You are viewing a plain text version of this content. The canonical link for it is here.
Posted to issues@lucene.apache.org by "Erick Erickson (Jira)" <ji...@apache.org> on 2019/12/21 16:46:00 UTC

[jira] [Commented] (SOLR-13709) Race condition on core reload while core is still loading?

    [ https://issues.apache.org/jira/browse/SOLR-13709?page=com.atlassian.jira.plugin.system.issuetabpanels:comment-tabpanel&focusedCommentId=17001746#comment-17001746 ] 

Erick Erickson commented on SOLR-13709:
---------------------------------------

[~hossman] any thoughts?

I've finally gotten back to this and think I'm getting close. The short form is that I think the test calls delete collection before prior operations are complete.

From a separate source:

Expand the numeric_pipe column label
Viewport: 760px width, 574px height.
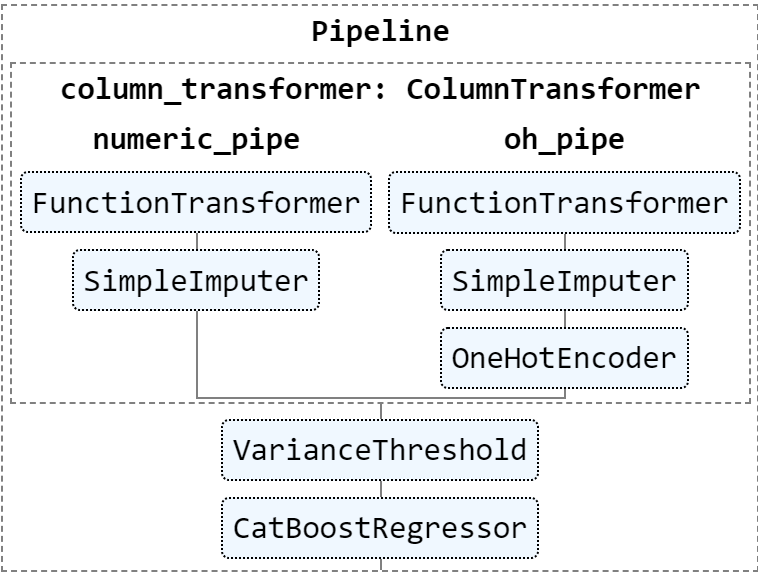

During a successful run, I see:
 * a bunch of reloads
 * a bunch of unloads

- The reloads seem OK, they're being run from {code}SolrCore.getConfListener{code}. 

- The unload is coming when the collection is being deleted near the end of the test.

AFAIK, the only way the CoreDescriptor could be disappearing form the various lists is through unload and that's only being called by deleteCollection in this test.

So what my next best guess is is that the reloads aren't complete by the time the test gets to the delete collection call and that's where the race condition is coming from.

I'm putting some more debugging, I want to see all thread dumps when the NPE occurs. I'm wondering if the sequencing in from the Overseer is part of the problem, but that's a guess.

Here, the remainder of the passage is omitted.